WASHINGTON, AFP — The United States says it is ready for dialogue with Fiji's military ruler Voreqe Bainimarama but that it would only ease sanctions in return for progress on democracy.
Kurt Campbell, the assistant secretary of state for East Asia, said that the United States wanted the Pacific island again to be a close US partner as it was before Bainimarama's 2006 coup.
"We now hope, in close coordination with regional players, to seek more direct engagement with Prime Minister Bainimarama to encourage his government to take steps to restore democracy and freedom," Campbell said.
Testifying before Congress, Campbell said such engagement would offer Fiji a chance for international acceptance "while reinforcing the message that any easing of US sanctions is tied to the restoral of democratic processes."
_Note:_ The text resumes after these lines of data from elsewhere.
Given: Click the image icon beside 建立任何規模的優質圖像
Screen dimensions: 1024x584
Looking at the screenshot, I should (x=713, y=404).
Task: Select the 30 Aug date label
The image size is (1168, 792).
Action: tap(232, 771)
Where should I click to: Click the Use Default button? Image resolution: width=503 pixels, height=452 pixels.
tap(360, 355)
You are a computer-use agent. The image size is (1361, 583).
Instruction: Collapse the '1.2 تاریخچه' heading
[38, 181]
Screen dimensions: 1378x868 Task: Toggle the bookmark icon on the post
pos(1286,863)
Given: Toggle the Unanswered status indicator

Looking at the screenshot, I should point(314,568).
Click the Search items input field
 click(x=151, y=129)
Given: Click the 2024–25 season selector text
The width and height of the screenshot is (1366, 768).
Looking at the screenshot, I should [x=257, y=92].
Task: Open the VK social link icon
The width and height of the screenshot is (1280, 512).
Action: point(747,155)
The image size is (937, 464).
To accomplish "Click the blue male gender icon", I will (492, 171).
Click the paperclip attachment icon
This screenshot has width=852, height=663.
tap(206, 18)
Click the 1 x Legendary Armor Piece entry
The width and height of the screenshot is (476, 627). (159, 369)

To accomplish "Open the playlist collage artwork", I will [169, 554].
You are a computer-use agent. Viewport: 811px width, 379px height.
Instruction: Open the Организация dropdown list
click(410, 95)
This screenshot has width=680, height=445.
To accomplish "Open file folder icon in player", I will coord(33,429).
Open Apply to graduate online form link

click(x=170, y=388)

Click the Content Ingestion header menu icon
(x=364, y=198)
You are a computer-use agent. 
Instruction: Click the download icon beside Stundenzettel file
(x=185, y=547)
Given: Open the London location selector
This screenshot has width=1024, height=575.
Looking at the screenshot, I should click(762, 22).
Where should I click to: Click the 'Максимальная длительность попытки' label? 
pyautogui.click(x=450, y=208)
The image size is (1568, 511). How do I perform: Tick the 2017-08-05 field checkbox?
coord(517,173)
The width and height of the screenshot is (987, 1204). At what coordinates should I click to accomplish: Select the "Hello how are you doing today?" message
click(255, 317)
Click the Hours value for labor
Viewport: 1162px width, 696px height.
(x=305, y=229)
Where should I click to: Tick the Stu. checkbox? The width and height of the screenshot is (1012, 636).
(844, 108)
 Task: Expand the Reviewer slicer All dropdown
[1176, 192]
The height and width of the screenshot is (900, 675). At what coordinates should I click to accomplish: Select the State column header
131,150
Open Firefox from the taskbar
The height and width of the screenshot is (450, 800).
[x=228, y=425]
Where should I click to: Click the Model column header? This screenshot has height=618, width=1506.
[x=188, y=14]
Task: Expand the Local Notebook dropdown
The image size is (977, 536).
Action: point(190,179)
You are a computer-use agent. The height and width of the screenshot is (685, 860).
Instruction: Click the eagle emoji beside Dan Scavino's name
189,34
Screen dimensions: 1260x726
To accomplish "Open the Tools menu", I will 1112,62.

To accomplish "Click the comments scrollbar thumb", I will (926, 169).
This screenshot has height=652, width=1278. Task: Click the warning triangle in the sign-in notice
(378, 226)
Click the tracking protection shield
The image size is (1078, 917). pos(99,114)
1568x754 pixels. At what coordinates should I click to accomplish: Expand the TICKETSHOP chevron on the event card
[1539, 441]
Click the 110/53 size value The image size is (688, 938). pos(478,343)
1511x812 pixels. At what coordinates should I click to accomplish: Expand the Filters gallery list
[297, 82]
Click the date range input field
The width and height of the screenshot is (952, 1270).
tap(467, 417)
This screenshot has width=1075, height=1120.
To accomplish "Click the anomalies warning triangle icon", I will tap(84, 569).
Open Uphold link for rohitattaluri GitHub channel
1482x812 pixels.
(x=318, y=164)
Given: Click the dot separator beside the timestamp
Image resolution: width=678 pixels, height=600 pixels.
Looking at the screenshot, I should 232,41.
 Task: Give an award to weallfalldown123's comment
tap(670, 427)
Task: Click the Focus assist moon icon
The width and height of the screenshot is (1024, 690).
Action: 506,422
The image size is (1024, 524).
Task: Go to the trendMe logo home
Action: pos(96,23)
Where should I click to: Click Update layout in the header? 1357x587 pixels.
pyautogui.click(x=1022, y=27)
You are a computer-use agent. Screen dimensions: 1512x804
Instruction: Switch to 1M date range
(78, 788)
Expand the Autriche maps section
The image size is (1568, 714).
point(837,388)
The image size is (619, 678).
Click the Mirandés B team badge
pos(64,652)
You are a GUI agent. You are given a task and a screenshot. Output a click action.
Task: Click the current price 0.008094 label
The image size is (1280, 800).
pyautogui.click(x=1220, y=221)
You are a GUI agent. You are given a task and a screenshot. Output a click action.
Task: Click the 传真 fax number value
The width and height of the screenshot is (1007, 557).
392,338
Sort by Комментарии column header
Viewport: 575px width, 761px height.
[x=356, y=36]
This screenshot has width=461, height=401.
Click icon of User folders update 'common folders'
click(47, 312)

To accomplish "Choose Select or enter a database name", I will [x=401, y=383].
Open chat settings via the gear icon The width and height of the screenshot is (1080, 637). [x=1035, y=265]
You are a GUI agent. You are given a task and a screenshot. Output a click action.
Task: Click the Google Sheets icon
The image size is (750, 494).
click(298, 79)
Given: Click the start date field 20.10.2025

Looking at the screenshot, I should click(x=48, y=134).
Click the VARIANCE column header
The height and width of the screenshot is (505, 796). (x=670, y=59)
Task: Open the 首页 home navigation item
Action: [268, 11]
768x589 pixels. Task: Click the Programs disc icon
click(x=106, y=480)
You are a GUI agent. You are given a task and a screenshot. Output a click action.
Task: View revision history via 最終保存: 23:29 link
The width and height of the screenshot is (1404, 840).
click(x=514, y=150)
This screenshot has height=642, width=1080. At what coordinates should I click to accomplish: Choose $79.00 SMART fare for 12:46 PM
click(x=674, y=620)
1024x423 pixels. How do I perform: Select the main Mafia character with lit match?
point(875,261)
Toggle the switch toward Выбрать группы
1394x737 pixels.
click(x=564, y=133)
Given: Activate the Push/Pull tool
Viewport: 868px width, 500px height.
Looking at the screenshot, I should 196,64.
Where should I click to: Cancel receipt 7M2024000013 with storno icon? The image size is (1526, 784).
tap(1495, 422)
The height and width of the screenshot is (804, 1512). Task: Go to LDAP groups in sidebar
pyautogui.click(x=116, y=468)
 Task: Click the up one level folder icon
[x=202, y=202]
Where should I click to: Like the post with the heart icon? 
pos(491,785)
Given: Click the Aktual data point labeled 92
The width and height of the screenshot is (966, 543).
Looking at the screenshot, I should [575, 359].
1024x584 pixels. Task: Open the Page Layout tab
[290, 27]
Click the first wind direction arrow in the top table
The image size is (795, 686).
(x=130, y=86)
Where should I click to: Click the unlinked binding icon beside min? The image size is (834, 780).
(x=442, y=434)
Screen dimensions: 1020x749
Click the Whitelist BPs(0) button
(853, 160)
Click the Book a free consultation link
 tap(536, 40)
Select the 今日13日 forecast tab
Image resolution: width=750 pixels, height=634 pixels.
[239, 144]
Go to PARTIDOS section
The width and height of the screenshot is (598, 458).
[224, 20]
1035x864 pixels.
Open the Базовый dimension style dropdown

"Our objective is to put Fiji back on track for reintegration into international institutions and for holding free and fair elections no later than 2014," Campbell said.
Bainimarama recently suggested the 2014 election date after expelling Australia's ambassador. The military leader had faced wide criticism after calling off elections he promised for 2009.
US law imposes sanctions on any nation where the military ousts an elected government, including restrictions on assistance, military sales and visas for coup leaders.
But Campbell said that the United States maintained limited assistance, including in disaster preparedness and on inter-ethnic dialogue, and found that the engagement was "yielding positive results."
President Barack Obama's administration has made engagement a hallmark of its foreign policy. The United States has pursued a similar line in Myanmar, also known as Burma, where Campbell has initiated dialogue but called for greater process on democracy.
Campbell was questioned by Congressman Eni Faleomavaega, a member of Obama's Democratic Party representing American Samoa, who said that Fiji's problems were "multidimensional" due to the island's colonial history and ethnic mix.
"US engagement is absolutely essential," Faleomavaega said. "Clearly, the Australian and New Zealand policy of sanctions and isolating and punishing Fiji have not only failed but totally been counterproductive."